Nick: Where I have checklists for different things. Yes, so you're saying you do not have a checklist, is that what you're trying to say?

Leah: I mean, I have what I want in my bag. It's not written down anywhere. I also have three rotating bags, so I don't know which bag it's in. Sometimes I get out of the house, I have the wrong bag.

Nick: Okay.

Leah: With nothing in it. Chaos. Including a license.

Nick: Mine is orange, and so it's bright. And so it always moves from bag to bag.

Leah: I mean, yin and yang.

Nick: Yeah. Yeah. Do you get to be the white half or the black half?

Leah: I don't care.

Nick: Okay. Well, that's very—that's very accommodating.

Leah: [laughs] I just like being a part of something.

Nick: [laughs] Just happy to be—happy to be part of the circle. Yeah.

Leah: Happy to be part of the circle.

Nick: So do you have questions for us about anything? Please let us know! You can let us know through our website, WereYouRaisedByWolves.com. Or you can leave us a voicemail or send us a text message: (267) CALL-RBW.


Nick: And we're back. And now it's time to play a game we like to call Vent or Repent.

Leah: Vent or repent!

Nick: Which is our opportunity to vent about some bad etiquette experience we've had recently. Or we can repent for some etiquette faux pas we've committed. So Leah, would you like to vent or repent?

Leah: I'm gonna repent.

Nick: Okay. Getting those in. Getting that scorecard up.

Leah: I actually have two repents. So I have a repent for this week and one in the hopper for two weeks from now.

Nick: Okay. On deck. So what has happened?

Leah: So this was—I'm still thinking about it. So I thought ...

Nick: Okay.

Leah: ... I have to bring it up because I'm still thinking about it. After our live show, we—you know, we met so many lovely people. Nick and I felt so loved and supported, and it was wonderful. And we were talking to a lot of people. And also for me personally, after I get off stage, I'm sort of in, like, a coming down period.

Nick: Right. Yeah. And it was an intense 90 solid minutes on stage, and you're like, "Oh, I'm just thirsty. I just need a glass of water." [laughs] Right.

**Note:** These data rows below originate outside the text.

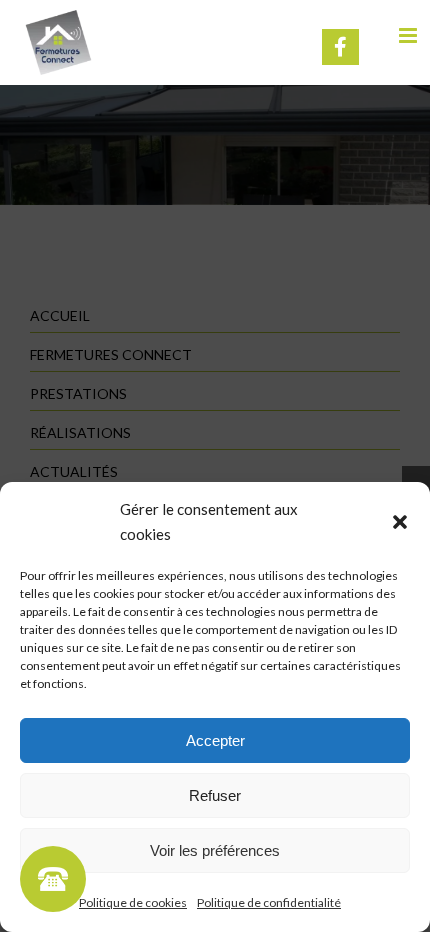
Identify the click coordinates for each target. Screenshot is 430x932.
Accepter (215, 740)
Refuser (215, 795)
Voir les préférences (215, 850)
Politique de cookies (133, 902)
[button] (400, 522)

Leah: And so my brain is sort of like going over everything, so that's not my most functioning time right after I'm on stage.

Nick: Sure.

Leah: So a lovely human being gave me cupcakes.

Nick: Yes.

Leah: Yes, I showed you the cupcakes.

Nick: Beautiful cupcakes.

Leah: I was so excited about the cupcakes. And I don't feel like—I said thank you, but I didn't get their name. And I'm sure they told me their name, but that was in my processing time period, and I just feel like a horrible human that I have been unable to find them online and thank them for the cupcakes.

Nick: Okay.

Leah: And so I've just been thinking about it. I think about it multiple times a week.

Nick: Wow!

Leah: And so I was like, "I'm just gonna bring it up on the podcast."

Nick: Okay. I mean, so is this a repent? It is not a repent.

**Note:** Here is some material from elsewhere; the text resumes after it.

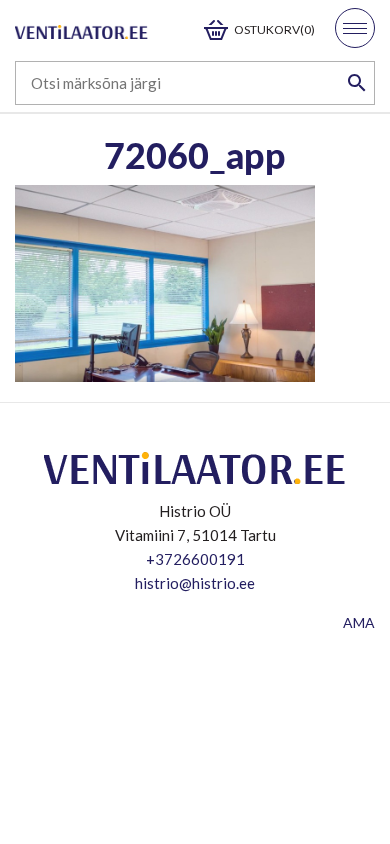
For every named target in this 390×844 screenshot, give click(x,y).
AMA (359, 622)
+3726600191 (195, 559)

Leah: It is a repent. Because I feel like I didn't—I wasn't as with it as I normally am where I would be like, "Oh, thank you, Jenny," you know, and be like, it was Jenny with the cupcakes. I just—I couldn't ...

Nick: Okay.

Leah: I feel like my fault because I was—my brain was in one place, my follow up was down, and then I just—I just wanted to follow them home and give them a huge hug. I can't believe you brought me cupcakes! I just felt like I didn't ...

Nick: The gratitude you expressed felt inadequate. Is that what you're saying?

Leah: It felt inadequate.

Nick: Okay.

Leah: It felt inadequate. And then my—because my memory is—I have hazy memory during that period of time, which is just what happened. So I just wanted to explain it to people it's often what happens right after, like, a high adrenaline place.

Nick: Yeah.

Leah: And so I feel bad about that, and I just wanted to say thank you for the cupcakes, and I'm sorry I haven't found you on a—on a social media or on the internet or at your—in front of your house maybe.

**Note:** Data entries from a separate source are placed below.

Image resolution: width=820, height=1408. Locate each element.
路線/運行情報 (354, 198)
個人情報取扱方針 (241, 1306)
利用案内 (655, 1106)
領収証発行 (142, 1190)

Nick: [laughs] Then you'd really have something to repent for. Well, if you're listening and I'm—if you came to our live show, I assume you were a listener. So yeah, let us know and then we can—like, Leah can go to sleep finally.

Leah: But the funny thing is it's probably gonna be like somebody I know very well, and I just was like in a haze and they'll be like, "Leah, are you kidding me? We grew up together." And then I'll be even more embarrassed.

Nick: Although actually, what you should repent for is, like, were are all those cupcakes only for you? Were you not supposed to share those with me?

Leah: No, they said I could share them with you.

Nick: Oh, I see. Okay. [laughs]

Leah: I think it's fair that our listeners know that I'm the person eating all the food.

Nick: That's true. Yeah, if you send food to our show, Leah will eat it. I will not.

Leah: Nick literally puts it in a package and sends it straight to me.

Nick: Forward it right to Los Angeles. Yes.

Leah: And who eats it? I do. And Nick goes, "Are you eating food from strangers?" And I say, "Yeah, I am."

Nick: Yeah. All right. So we're currently looking to do more funeral etiquette.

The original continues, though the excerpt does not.